On the positive we have people who keep answering our calls for help, volunteering their time, flying on airplanes, taking time off from work, gifting us their services or even just gifting us money to support the whole event. I’ve been touched, baffled and feel quite indebted for and by all of the above.
On the negative though, it cuts equally as deep. People have assumptions, expectations, wants and needs that I am so unaware of, I am caught grossly off guard each time. Speechless. Mentally slow to react, explain or smooth over misunderstandings. Honestly, nothing about my decisions or lack of communicating some detail was ever meant to hurt anyone. I mean, people have been in tears, myself included.
Where do you start with this? How do you reconcile?
I don’t know if we can. Maybe it’s part of the process of building your own relationship separate from your family and friends, of taking your commitment as the priority in matters, of hearing people out but then doing what is right for you and your significant other.
None of this is written with a grain of salt.
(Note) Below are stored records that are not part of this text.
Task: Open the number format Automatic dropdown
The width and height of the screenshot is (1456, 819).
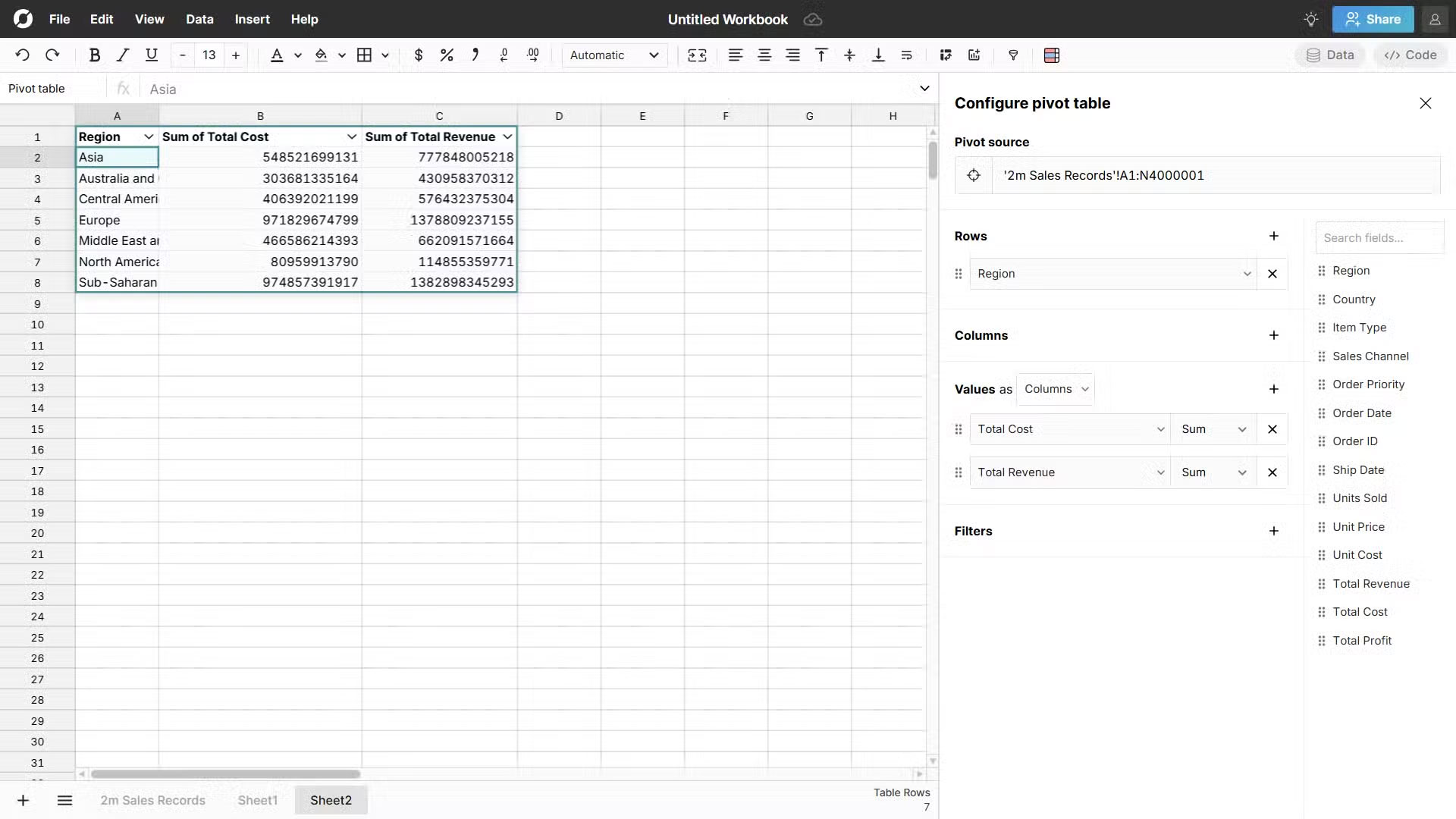Action: [x=614, y=55]
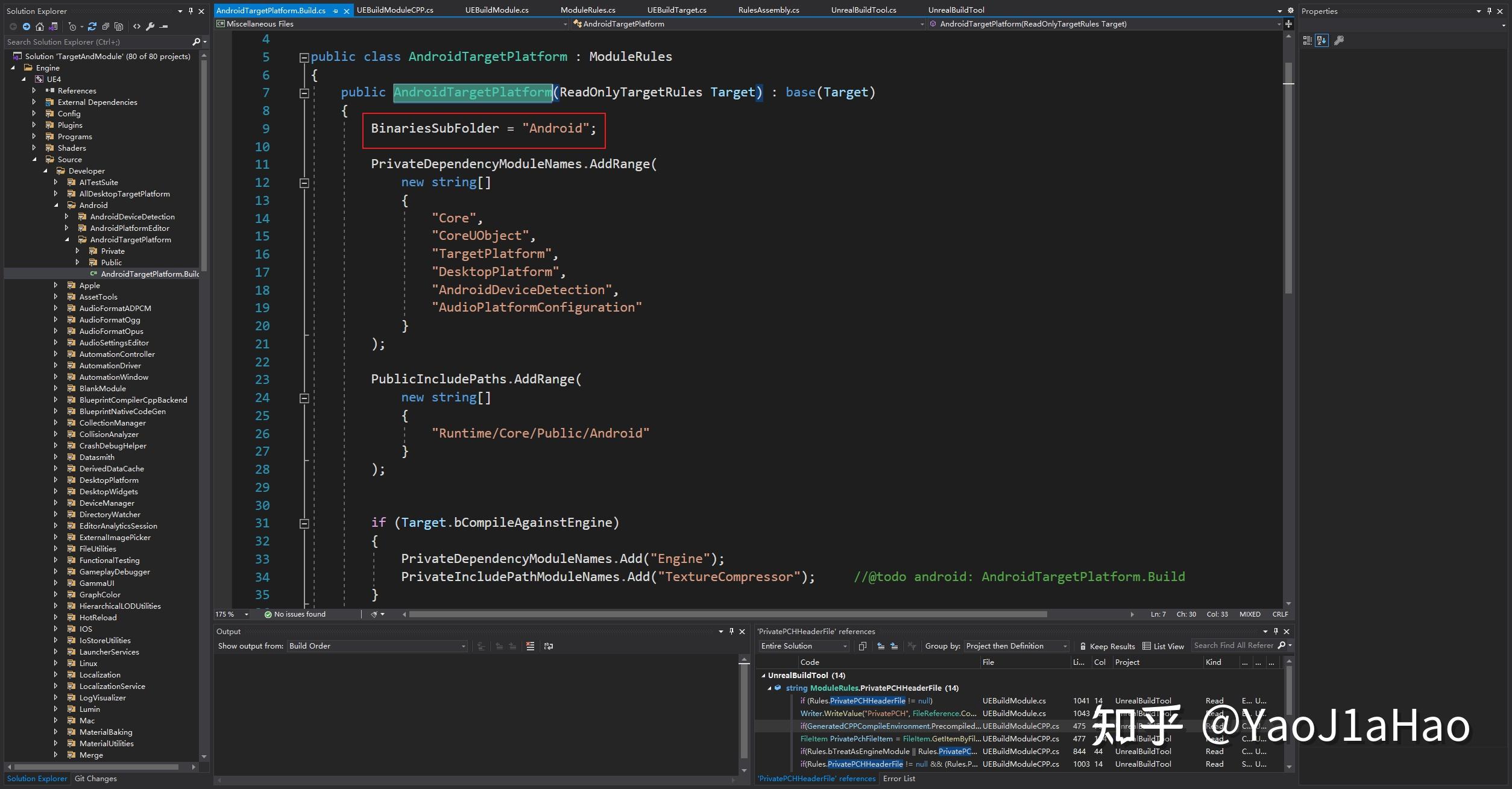Click Clear All icon in Output panel
The height and width of the screenshot is (789, 1512).
point(530,646)
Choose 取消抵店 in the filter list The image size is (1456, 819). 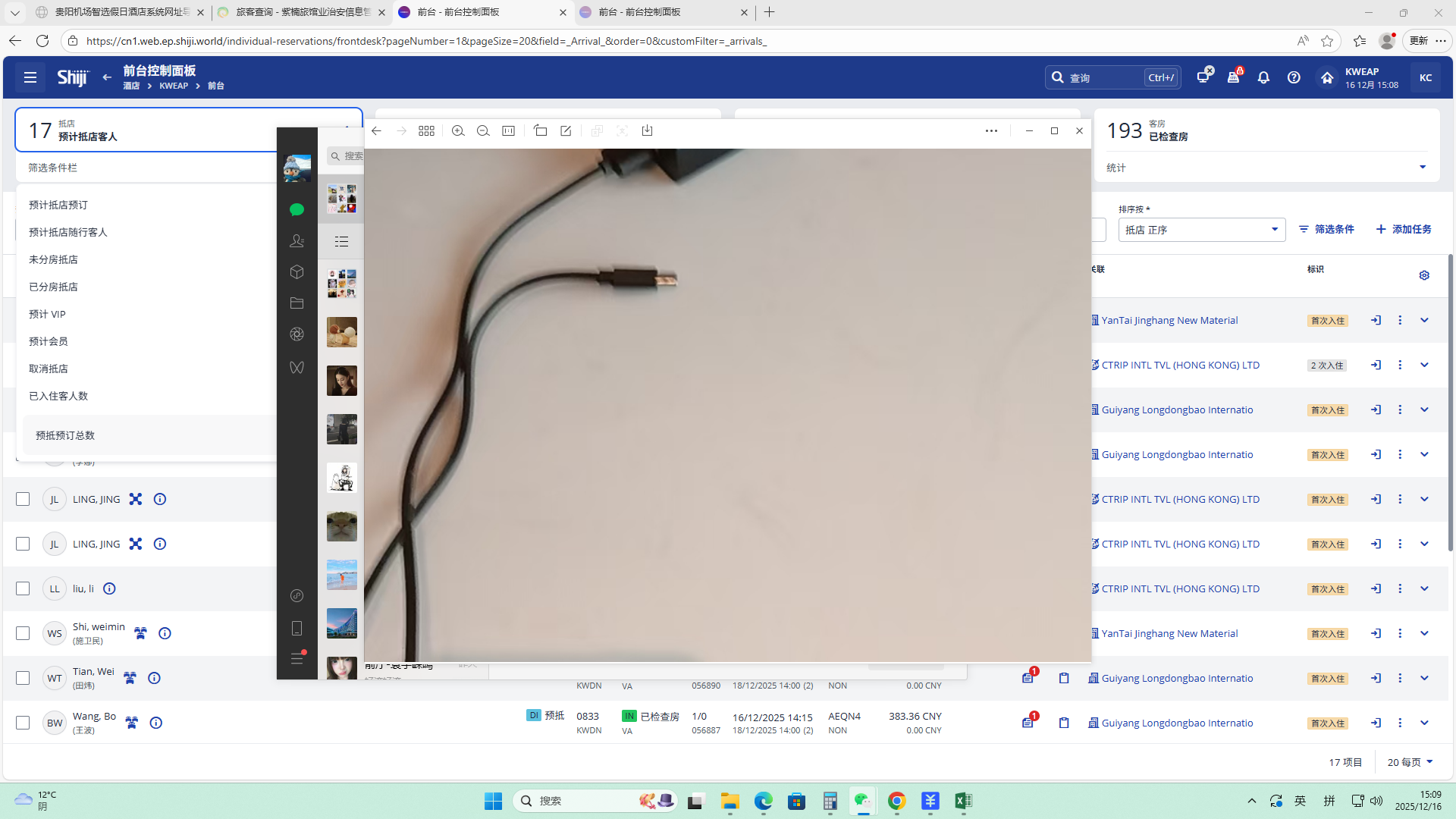(49, 369)
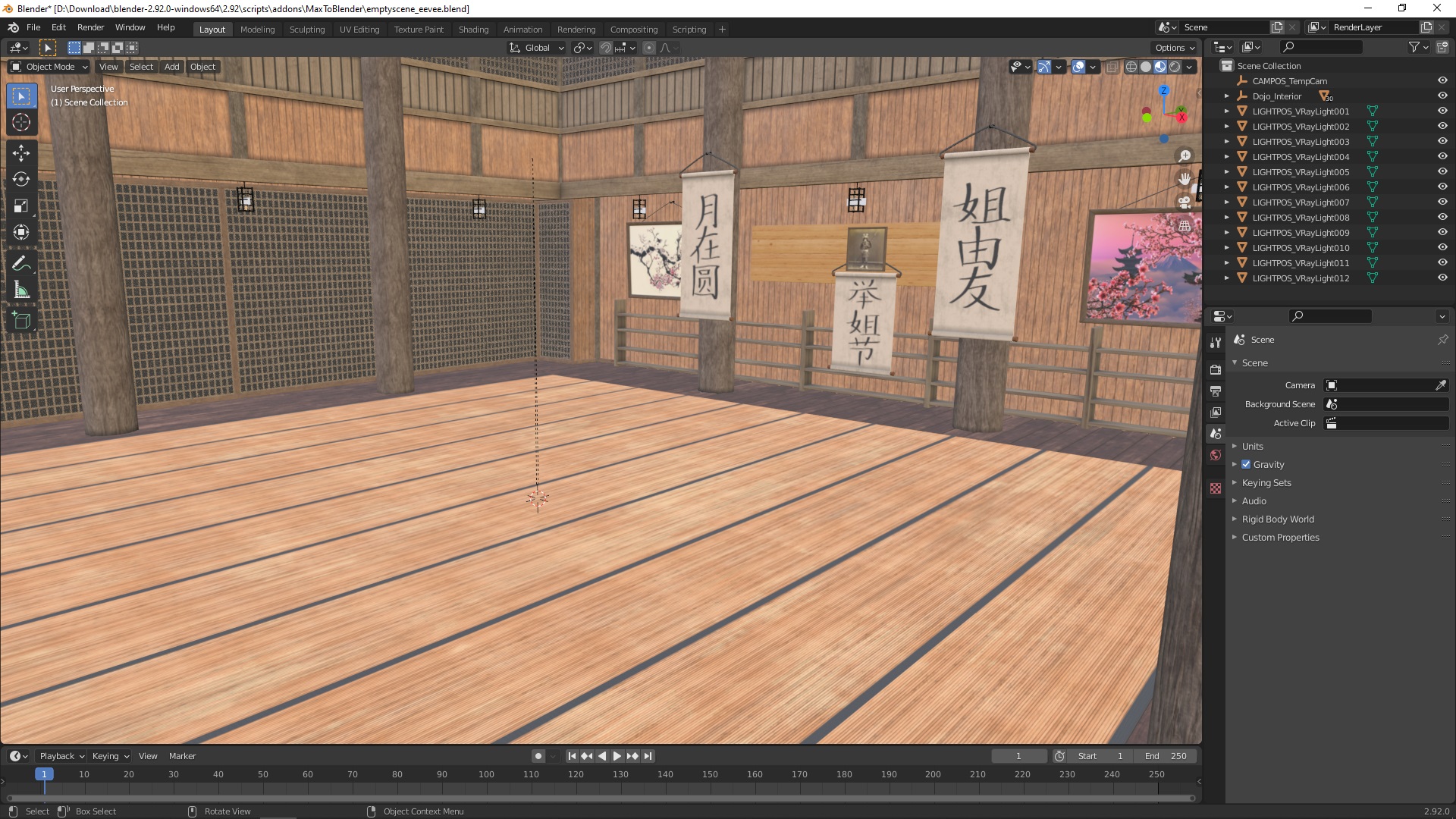The image size is (1456, 819).
Task: Open World properties tab icon
Action: (1216, 455)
No matter how much you believe your wedding day is about YOU and your MARRIAGE, it is really about everyone else’s expectations of their own involvement and how that measures up to your love of them and their place in your life. People do not do this intentionally, but they very much find themselves in this position as the planning goes on.
Not once did I think my choice of venue, cake, invitations, songs or DJ would affect anyone personally, but I was wrong. Just because I see these items as logical and fun choices to cross off my To Do list – where intuition about what I like and what it says about “us” as a couple are taken into consideration – doesn’t mean that someone else didn’t think we’d do it differently.
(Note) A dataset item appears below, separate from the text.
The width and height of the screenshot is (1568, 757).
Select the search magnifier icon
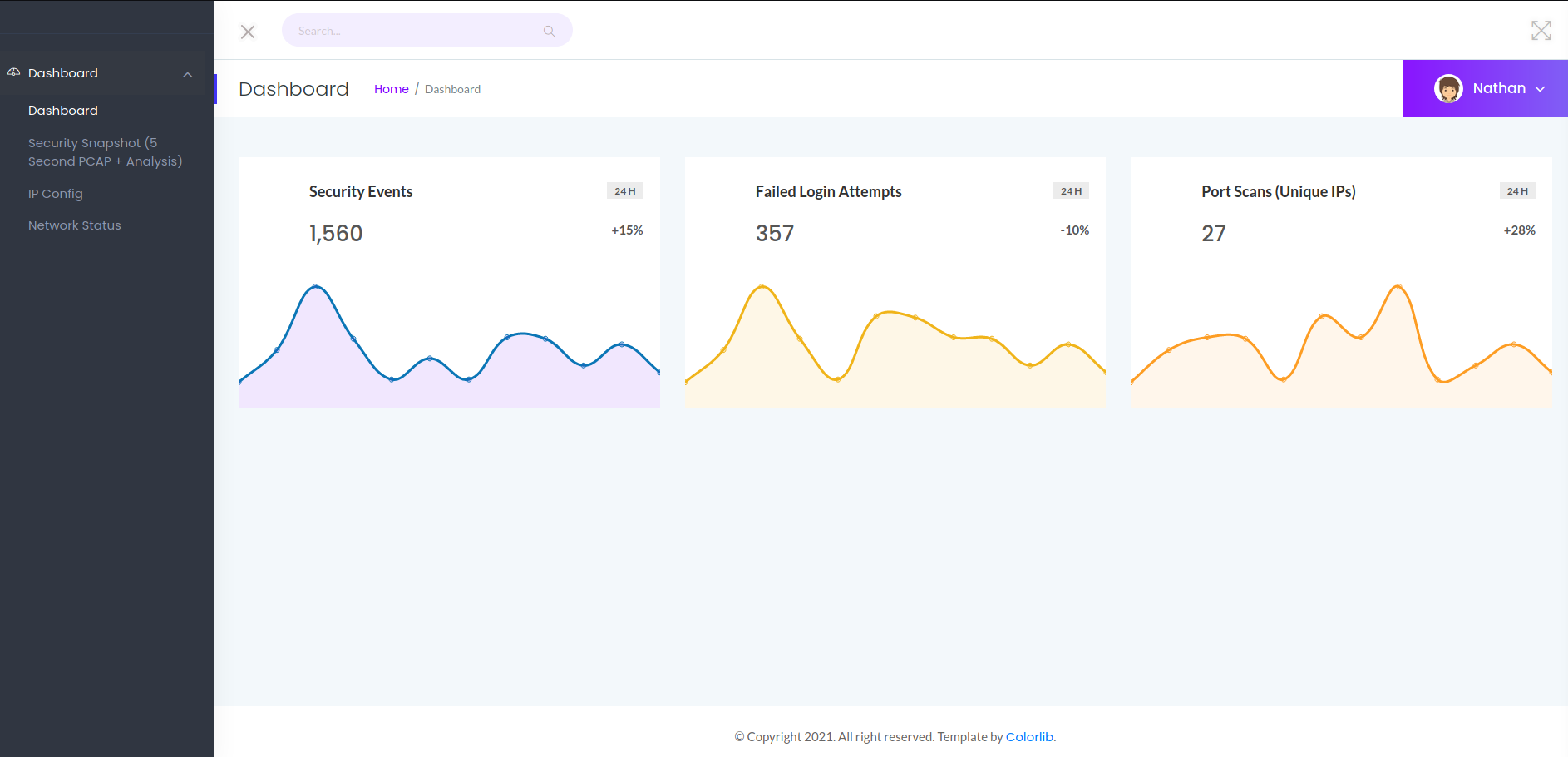pos(549,31)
As in, “That’s what you picked? But that’s so.not.you.” aka “That’s not what I had in mind for you”
Which in a sense can be equally as polarizing, putting you in a position to not only defend your choice, but also question if this person even knows you and, more so, if you really know yourself. Because if they’re a close family member or a best friend, maybe their comment plants a small seed of doubt, and holy shit, maybe you’re not a bird-cage-veil girl and instead you’re panicking that you’re showing up to your wedding as a complete fake without integrity.
Marriage, and the wedding planning that may go into it, are not for the faint of heart. I now know why people elope (and why that probably would’ve put more emotional pressure, not less, on my fiance and I). I do not have the answers. I can’t not read minds. All I can do is keep moving forward (18 days and counting) and hope that, once we’re all dressed up and a few cocktails in, things will roll on as relaxed and happy as H and I truly are as a couple. Because that’s what matters right? The couple?